Preocupamo-nos com o tempo que as crianças passam em frente a ecrãs, e com razão. Mas é difícil pedir-lhes moderação enquanto nós próprios estamos com o telemóvel na mão a maior parte do tempo.
As crianças copiam o que veem
Mais do que ouvir regras, as crianças imitam comportamentos. Se à mesa os adultos estão no telemóvel, se o serão é passado cada um no seu ecrã, a mensagem que passa contradiz qualquer limite que se tente impor. O exemplo fala mais alto do que as ordens.
Combinar regras para todos
- Defina momentos sem ecrãs para a família inteira, como as refeições.
- Deixe os telemóveis fora do quarto à noite, adultos incluídos.
- Reserve tempo para atividades em conjunto sem ecrãs: jogos, leitura, passeios.
- Mostre que também sabe pousar o telemóvel.

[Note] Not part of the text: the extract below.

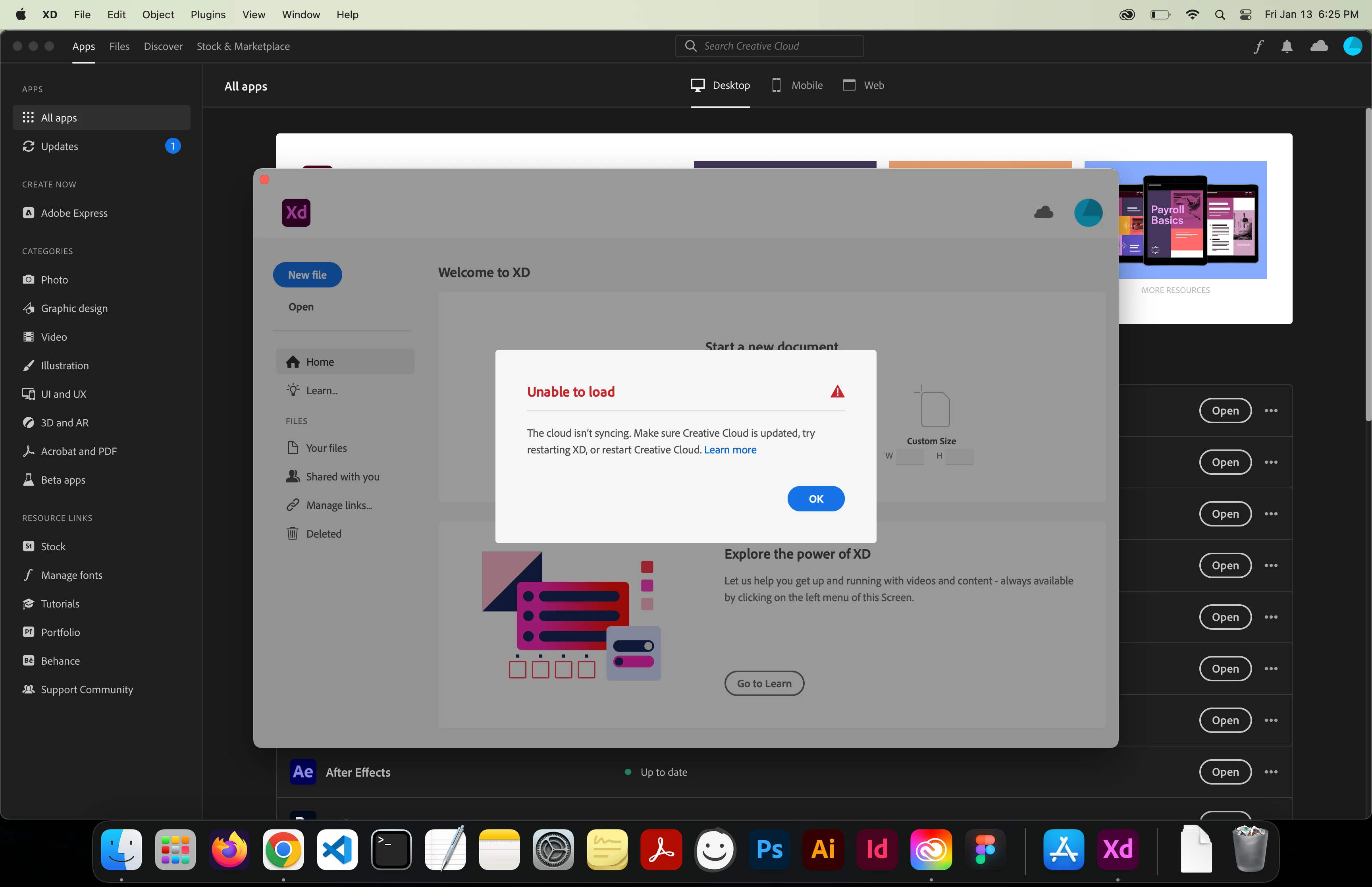Viewport: 1372px width, 887px height.
Task: Click the Creative Cloud fonts icon
Action: [1258, 47]
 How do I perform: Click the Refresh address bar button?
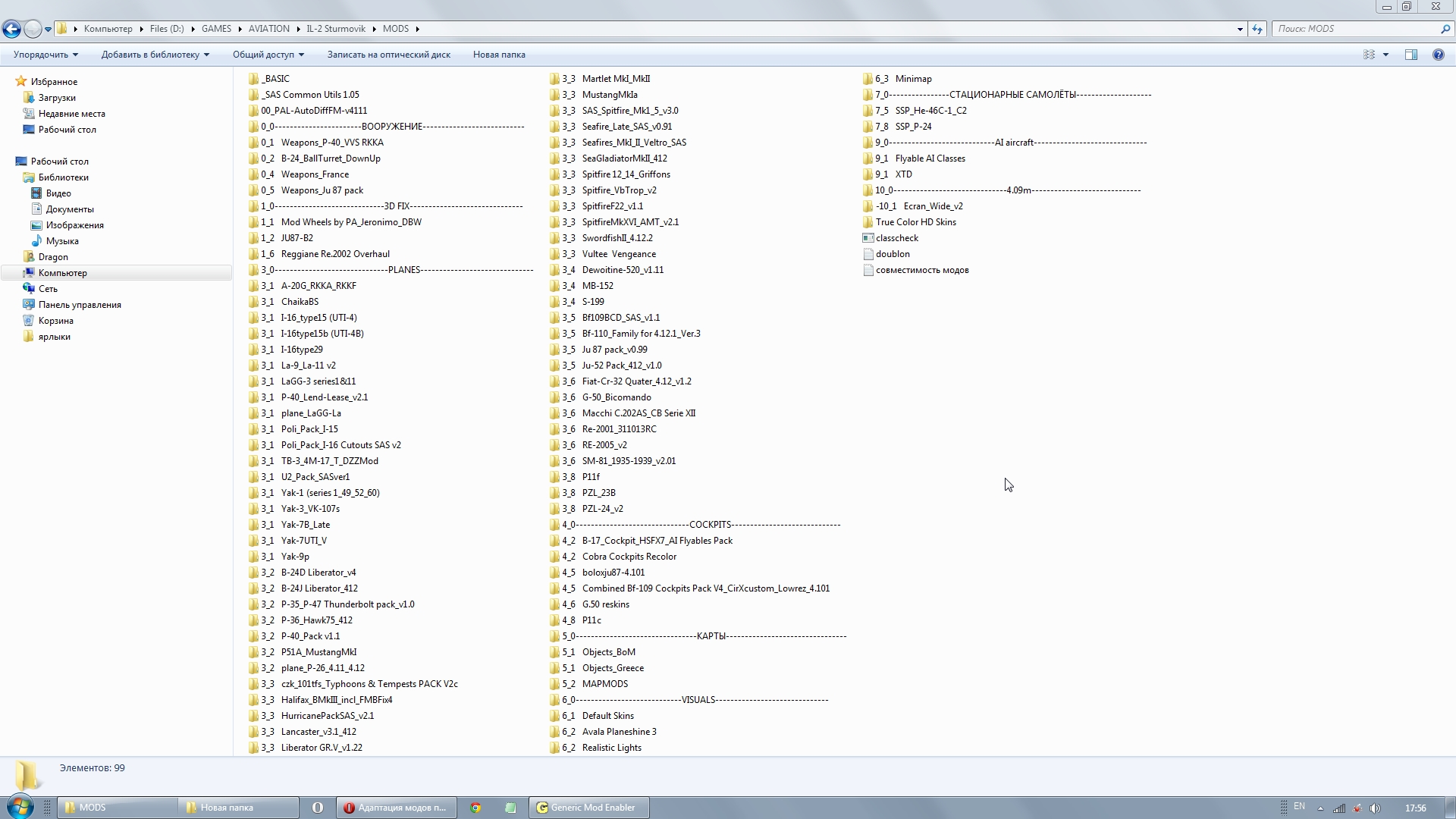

Regras que valem para todos são mais justas e mais fáceis de aceitar do que proibições só para os mais novos.
Qualidade e contexto
Nem todo o tempo de ecrã é igual. Ver algo em conjunto e conversar sobre isso é diferente de horas sozinho a consumir conteúdo sem fim. O importante é que os ecrãs não roubem o tempo do sono, do movimento, do brincar e do convívio.
Educar para um uso saudável dos ecrãs começa pelos adultos. Em casa, o melhor manual de instruções é o nosso próprio comportamento.